How to manage hypertension
If hypertension is present, it causes increased stress on the vessel wall as blood flows through it. The muscles in the wall thicken and the lining of the vessel is damaged and fatty plaques develop. It results to narrowing and stiffness and diminished flow of blood, insufficient supply of oxygen and nutrients. Over time, the tissues are damaged and eventually die. The supply of blood to other areas of the body is measured by the blood pressure. Hypertension can cause complications such as kidney problems, heart failure and even eye problems.
Causes of hypertension
- Genetic factors
- Excessive drinking of alcohol
- High salt consumption
- Lack of exercise
- Taking birth control pills
- Taking certain pain medications
- Adrenal and kidney disease
- Eat non-meat proteins such as legumes, nuts and seeds. These foods are rich in omega-3 fatty acids, phytochemicals, fiber and proteins. Eat at least 6 servings every week. Walnuts, peas, almonds and sunflower seeds are also good choices.
- Minimize the consumption of salt at least 1500-2000 mg every day to reduce the blood pressure. Minimize eating canned soups which contain high levels of sodium and limit the addition of salt to foods.

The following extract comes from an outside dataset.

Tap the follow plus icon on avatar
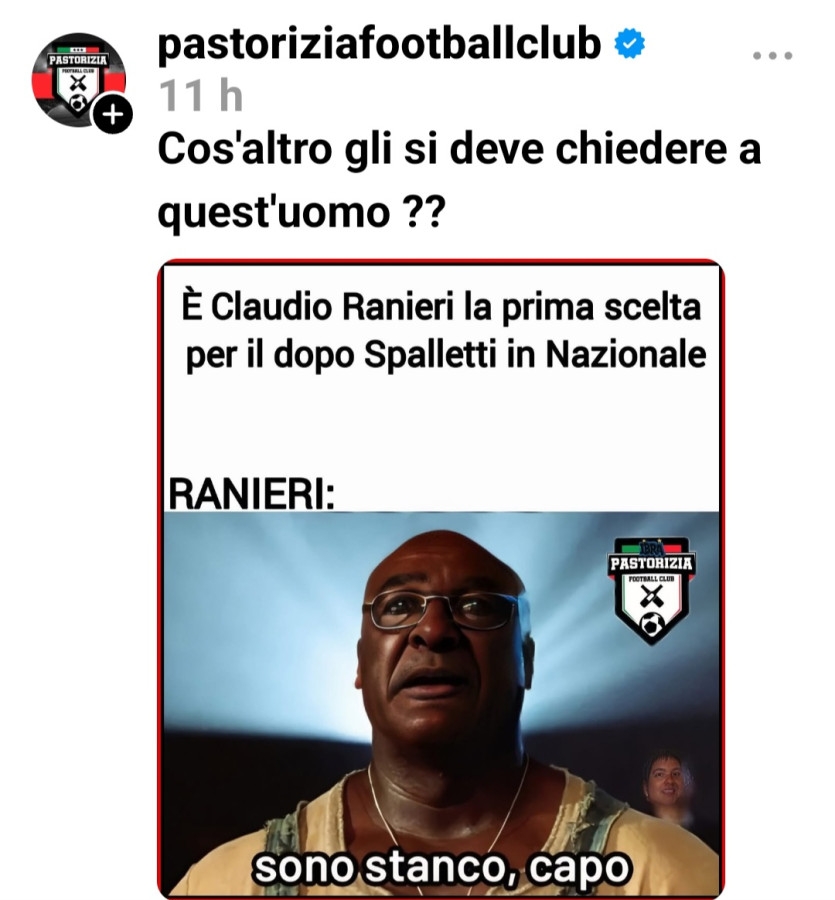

- Eat more whole grains such as oatmeal, brown rice and quinoa at least 6-8 servings every day which is highly beneficial to the heart.

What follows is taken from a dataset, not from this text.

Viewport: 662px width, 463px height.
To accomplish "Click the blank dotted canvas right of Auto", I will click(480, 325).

- Eat lean protein such as poultry breast, fish as well as soy or eggs. Lean meats should be grilled, roasted, broiled and poached. It is best to include fish such as salmon which are rich in omega-3 fatty acids that can lessen hypertension.
- Eat a variety of fresh fruits and vegetables to boost the immunity of the body and reduce the blood pressure. Eat at least 4-5 servings of vegetables and fruits every day.
- Perform exercises regularly at least 30 minutes of aerobic exercises such as jogging, walking and swimming.
- Minimize anxiety, stress and depression to prevent hypertension.